On 9/18/2012 10:37 AM, Greg Newby wrote:
I don't remember your proposal specifically, but most proposals for improvements actually involve one or two things:
1) Telling people what they can no longer do (i.e., limiting choices), or
2) Finding "someone" to do something -- write software, create standards, develop policy, etc.
The usual answer from me, and from Michael, is that we will fully support and encourage your effort. It's never clear to me why this isn't satisfying.

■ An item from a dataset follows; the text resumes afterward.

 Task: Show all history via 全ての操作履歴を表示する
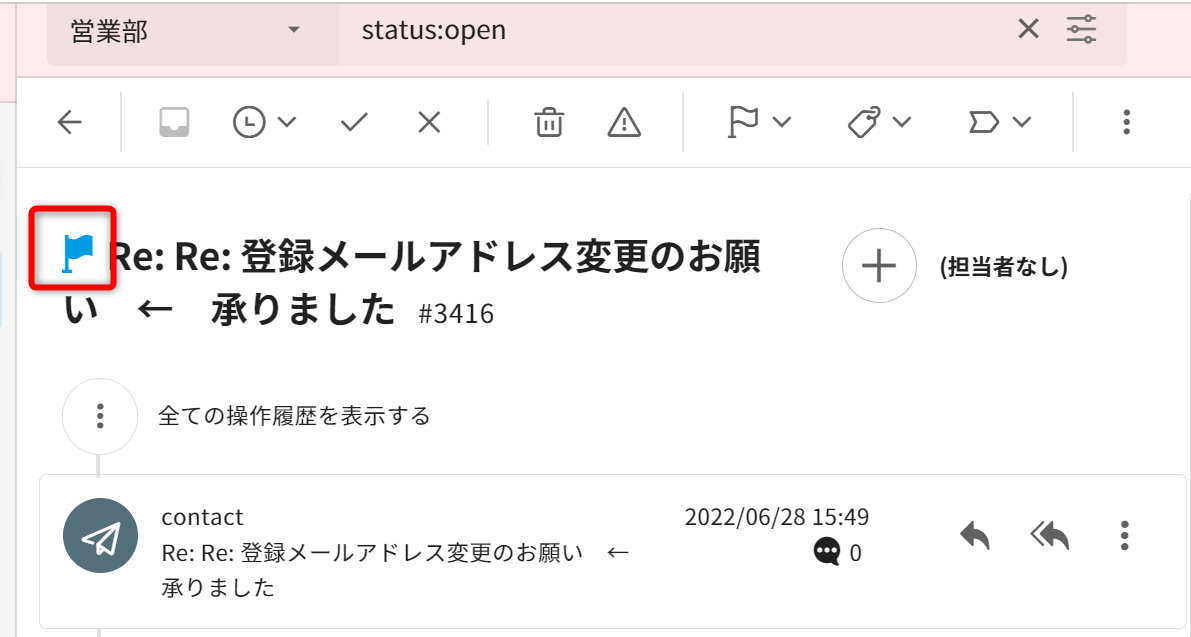(294, 416)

A little over 40 years ago, ABC aired what was apparently its first animated Movie of the Week: The Point. This story is of a kingdom where everyone has a pointed head, except for a young boy named Oblio. The evil count declares that because Oblio does not have a pointed head he is an outlaw, and he is banished to the Pointless Forest where nothing has a point. During his adventures in the Pointless Forest, Oblio meets a man who is completely covered in arrows, pointing every which way. When asked how this Pointed Man could exist in the supposedly Pointless Forest, he replies "A point in every direction is the same as no point at all." Project Gutenberg is pointless. The Gutenberg newsletters have consistent advertised that Project Gutenberg e-texts are "Readable By Both Humans and Computers." This assertion is, in fact, untrue. Computer programs require predictable data in order to process them. Because they conform to no known standard, Project Gutenberg e-texts are not useable by computers, only by humans; despite being converted to ASCII, PG e-texts are just one small step removed from their paper antecedents, and given today's computer processing power have no advantage over displaying raw page scans, à la Internet Archive or Google Books. Setting standards is not about limiting choices, nor is it about limiting opportunity: it is simply about transparency and truth in labeling. If a text is submitted that meets a certain standard, and it is labeled as meeting that standard, that does not mean that texts that do /not/ meet the standard cannot be stored and served, it just means that they should not be labeled as meeting the standard. When I say that Project Gutenberg e-texts adhere to no known standard, I do not mean to say that /all/ e-texts are devoid of standards adherence; I am simply saying that there is no mechanism to determine whether a text adheres to a standard or what that standard is. Thus, there is no effective way to build a tool chain to automate the conversion of Project Gutenberg texts to other formats, because there is no way to predict the starting point for any given text. It is never clear to /me/ why some people think that establishing standards implies limiting choice or opportunity. That is a straw man argument, designed, I can only imagine, to obscure the fact that the majority of the Project Gutenberg corpus is simply hopelessly outdated and of very limited value.